Redundant Storage (ZFS) User Guide

1. Introduction

Starting from the 8.0.0 EVE-OS version redundant storage features like RAID or storage expansion features like adding a physical disk to the device etc. are supported using an open-source openZFS (ZFS) storage stack.

2. System Requirement

Since ZFS requires a certain amount of memory and disk resources to support the redundant storage, this feature will be recommended only on devices with the following specifications but not required.

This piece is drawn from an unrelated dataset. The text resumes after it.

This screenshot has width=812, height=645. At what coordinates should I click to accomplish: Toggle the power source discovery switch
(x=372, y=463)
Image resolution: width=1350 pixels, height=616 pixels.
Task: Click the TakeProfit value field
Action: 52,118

Minimum Memory (GB) Minimum Physical Drives (Storage) CPUs
32 4 (including EVE-OS install drive) 10 Cores

Note: ZFS can install on any system configuration. The requirements mentioned above are our recommendations for better-sustained performance.

3. ZFS Overhead

Like any redundant storage system, ZFS implementation comes with some overhead in memory, storage usage, and availability. We can divide those into two sub-components, memory and storage.

3.1. Storage Overhead

It has been determined through rigorous performance testing that 16K is the optimal block size for the zvol block devices, and also we will be using compression instead of deduplication.

There are four RAID levels supported in the current release. Namely None, raid1 (mirror), raid5( raidz1), and raid6 (raidz2)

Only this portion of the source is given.